Paper Towns by John Green
Reviewed by K. Cushing
Amazon Rating: 4.2/5
CONTENT WARNINGS: NONE
Quentin Jacobsen has spent a lifetime loving the magnificently adventurous Margo Roth Spiegelman from afar. So when she cracks open a window and climbs into his life- dressed like a ninja and summoning him for an ingenious campaign of revenge- he follows. After their all-nighter ends, and a new day breaks, Q arrives at school to discover that Margo, always an enigma, has now become a mystery. But Q soon learns that there are clues- and they’re for him. Urged down a disconnected path, the closer he gets, the less Q sees the girl he thought he knew…
I. Loved.
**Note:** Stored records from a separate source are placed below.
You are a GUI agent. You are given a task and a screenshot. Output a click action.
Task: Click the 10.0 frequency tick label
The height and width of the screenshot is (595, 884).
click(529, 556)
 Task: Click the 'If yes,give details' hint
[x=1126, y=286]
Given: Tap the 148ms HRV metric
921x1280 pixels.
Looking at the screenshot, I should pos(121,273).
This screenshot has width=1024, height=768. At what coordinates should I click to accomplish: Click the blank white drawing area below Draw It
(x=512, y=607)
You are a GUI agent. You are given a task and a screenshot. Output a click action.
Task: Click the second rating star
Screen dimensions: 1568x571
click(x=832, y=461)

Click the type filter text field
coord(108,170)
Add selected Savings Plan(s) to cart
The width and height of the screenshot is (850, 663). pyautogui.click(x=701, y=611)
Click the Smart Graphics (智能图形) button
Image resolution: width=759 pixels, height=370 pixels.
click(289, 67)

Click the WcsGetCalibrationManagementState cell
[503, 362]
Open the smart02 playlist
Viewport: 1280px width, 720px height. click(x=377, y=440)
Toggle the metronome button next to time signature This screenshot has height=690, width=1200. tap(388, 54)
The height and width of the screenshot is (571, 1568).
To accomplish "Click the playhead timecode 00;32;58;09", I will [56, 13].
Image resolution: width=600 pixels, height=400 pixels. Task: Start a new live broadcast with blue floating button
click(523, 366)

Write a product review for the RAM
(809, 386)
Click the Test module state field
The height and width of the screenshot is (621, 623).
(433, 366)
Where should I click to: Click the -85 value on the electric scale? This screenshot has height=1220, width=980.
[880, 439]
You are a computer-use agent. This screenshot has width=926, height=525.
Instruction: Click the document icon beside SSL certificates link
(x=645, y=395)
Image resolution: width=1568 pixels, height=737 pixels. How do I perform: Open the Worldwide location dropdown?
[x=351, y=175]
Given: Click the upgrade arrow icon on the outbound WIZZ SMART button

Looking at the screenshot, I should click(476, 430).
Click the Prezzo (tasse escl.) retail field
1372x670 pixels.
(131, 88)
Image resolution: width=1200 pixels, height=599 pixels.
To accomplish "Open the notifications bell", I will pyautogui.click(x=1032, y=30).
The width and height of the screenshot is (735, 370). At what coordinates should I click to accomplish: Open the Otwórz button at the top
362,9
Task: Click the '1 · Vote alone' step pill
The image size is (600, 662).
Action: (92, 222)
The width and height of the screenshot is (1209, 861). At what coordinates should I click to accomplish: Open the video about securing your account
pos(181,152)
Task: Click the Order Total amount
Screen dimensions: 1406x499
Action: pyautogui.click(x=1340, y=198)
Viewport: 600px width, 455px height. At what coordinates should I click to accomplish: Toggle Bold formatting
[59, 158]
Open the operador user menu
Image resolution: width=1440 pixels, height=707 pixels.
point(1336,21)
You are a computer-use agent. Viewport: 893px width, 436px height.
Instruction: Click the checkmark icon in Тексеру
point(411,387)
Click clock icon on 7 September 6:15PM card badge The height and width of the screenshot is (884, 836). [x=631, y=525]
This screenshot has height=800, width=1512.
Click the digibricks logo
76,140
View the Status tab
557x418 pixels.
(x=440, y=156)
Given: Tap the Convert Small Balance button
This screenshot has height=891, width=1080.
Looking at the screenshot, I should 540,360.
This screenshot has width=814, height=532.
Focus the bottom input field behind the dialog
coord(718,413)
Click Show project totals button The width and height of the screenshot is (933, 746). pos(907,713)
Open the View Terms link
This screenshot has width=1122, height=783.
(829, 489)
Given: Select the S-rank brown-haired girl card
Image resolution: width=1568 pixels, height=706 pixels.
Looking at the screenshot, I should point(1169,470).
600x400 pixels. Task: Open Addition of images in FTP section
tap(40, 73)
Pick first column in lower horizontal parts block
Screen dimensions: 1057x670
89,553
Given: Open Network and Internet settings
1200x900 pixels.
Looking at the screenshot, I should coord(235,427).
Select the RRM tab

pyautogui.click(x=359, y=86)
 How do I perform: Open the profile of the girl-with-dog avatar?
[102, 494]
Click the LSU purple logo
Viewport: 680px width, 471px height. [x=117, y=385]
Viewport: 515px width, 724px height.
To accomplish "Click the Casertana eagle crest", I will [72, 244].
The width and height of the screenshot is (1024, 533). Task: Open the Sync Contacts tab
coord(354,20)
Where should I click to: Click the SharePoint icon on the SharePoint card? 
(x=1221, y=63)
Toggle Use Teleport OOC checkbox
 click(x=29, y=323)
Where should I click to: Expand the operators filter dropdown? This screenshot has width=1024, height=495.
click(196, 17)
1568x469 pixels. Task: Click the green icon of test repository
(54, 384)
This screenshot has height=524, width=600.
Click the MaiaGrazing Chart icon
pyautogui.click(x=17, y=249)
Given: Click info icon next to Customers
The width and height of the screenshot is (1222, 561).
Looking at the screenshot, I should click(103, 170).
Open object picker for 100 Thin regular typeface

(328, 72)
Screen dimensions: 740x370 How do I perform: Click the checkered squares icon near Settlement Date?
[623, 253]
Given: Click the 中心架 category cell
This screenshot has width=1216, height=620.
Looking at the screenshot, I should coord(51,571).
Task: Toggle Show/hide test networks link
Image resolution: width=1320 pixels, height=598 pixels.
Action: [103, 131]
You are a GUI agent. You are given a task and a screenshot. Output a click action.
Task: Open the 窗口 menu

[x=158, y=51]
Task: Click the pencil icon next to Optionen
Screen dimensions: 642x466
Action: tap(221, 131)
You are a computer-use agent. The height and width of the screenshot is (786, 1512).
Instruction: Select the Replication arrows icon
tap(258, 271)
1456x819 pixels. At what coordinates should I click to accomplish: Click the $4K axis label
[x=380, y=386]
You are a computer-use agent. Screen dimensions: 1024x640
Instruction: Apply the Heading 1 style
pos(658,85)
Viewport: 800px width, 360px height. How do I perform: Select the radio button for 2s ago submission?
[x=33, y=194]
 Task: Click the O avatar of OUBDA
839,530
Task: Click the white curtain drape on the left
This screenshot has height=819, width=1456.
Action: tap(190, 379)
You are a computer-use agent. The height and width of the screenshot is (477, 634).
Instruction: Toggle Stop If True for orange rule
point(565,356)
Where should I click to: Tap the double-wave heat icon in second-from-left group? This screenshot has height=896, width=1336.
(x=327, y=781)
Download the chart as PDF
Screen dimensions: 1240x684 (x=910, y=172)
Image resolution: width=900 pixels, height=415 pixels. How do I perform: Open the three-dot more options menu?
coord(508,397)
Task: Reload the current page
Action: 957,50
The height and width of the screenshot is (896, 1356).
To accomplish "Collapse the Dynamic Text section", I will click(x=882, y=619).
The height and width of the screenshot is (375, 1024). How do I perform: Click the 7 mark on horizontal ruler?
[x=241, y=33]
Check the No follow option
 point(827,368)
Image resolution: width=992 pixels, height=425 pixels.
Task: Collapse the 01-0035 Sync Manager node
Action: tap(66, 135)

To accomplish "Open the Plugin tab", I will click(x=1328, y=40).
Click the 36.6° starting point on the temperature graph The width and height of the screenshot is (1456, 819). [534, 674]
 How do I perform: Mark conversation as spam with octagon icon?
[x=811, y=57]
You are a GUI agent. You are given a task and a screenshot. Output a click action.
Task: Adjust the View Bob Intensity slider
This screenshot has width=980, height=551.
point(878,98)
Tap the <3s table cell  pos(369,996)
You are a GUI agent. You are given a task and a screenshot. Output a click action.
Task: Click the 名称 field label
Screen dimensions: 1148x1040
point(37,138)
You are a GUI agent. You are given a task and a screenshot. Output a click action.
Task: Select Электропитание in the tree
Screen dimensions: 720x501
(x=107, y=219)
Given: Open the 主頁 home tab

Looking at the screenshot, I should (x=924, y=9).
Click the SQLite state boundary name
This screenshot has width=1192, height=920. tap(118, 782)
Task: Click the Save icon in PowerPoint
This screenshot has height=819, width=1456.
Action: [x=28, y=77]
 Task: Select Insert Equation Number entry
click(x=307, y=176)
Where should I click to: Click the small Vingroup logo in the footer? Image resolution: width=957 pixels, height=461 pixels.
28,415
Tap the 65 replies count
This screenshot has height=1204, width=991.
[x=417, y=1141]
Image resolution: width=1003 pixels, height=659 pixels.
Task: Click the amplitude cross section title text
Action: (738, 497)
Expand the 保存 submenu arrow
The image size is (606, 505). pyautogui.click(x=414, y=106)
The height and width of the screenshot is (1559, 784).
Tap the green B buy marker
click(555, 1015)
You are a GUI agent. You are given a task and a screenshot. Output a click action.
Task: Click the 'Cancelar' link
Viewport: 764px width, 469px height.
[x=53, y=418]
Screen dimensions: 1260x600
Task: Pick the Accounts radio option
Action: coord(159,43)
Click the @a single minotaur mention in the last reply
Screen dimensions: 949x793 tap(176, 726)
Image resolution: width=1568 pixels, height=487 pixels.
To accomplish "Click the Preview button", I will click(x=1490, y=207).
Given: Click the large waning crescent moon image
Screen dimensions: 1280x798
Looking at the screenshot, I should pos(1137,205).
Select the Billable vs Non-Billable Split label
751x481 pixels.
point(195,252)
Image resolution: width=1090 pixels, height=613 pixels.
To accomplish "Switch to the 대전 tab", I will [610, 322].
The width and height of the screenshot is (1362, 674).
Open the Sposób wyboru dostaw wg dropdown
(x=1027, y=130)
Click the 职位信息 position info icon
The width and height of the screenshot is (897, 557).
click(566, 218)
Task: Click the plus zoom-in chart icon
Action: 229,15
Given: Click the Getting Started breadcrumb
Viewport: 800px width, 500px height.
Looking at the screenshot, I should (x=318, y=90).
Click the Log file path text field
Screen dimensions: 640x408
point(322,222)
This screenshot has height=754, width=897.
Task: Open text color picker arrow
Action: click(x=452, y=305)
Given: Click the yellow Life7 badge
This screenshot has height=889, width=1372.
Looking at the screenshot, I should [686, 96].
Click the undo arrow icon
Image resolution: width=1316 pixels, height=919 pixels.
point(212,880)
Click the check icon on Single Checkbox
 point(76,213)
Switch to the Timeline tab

This. Book. To be fair, I’m a big John Green fan. However, I absolutely loved how he dealt with the ‘manic-pixie-dream-girl’ stereotype in this book. I’ve always hated when books portray characters- usually female- as ideas. It also bothers me that some people tend to take this to the real world and raise others on pedestals and see them as perfect, as someone who can do no wrong. The main character, Quentin, goes through the book, solving the mystery of Margo’s whereabouts as well as learning to see her for what she is: a teenaged girl. He learns that she is not a mystery, a miracle, an adventure, or any other sort of idea, but rather, she is a person. I thought the supporting characters were very interesting as well. Quentin’s friends all bring different things to the group and it’s interesting to see how everyone plays into the narrative. Another intriguing aspect of the book is that there are two original covers. The cover posted is the new one, released with the movie, but originally, there were two covers, both portraying a girl (presumedly Margo). One has her smiling in front of a yellow background and one has her looking somber with a blue filter. I think the two covers kind of symbolize the difference between how people see Margo and how she sees herself.
All in all, I loved this book. I liked that it showed the problems with the ‘manic pixie dream girl’ trope often used in books, especially young adult fiction. It teaches that we need to see others complexly for who they really are, faults and all. It showed that most people really are not who they seem to be. Radar is not just an internet-addicted teenager, he’s a very loyal, dependable friend and boyfriend. Lacey is not just a shallow, happy-go-lucky cheerleader. She really felt bad when Margo left and was worried about her well-being. Ben is not just a player with a spontaneous mindset, he’s a good friend who will help you learn and grow, even if those lessons include trashy parties and beer swords. Margo is not the most perfect girl in the world and meant for Q. She is a person who has her own desires and motives. I like that this book not only teaches Q to view others, and the world, complexly, but also teaches that same lesson to its readers.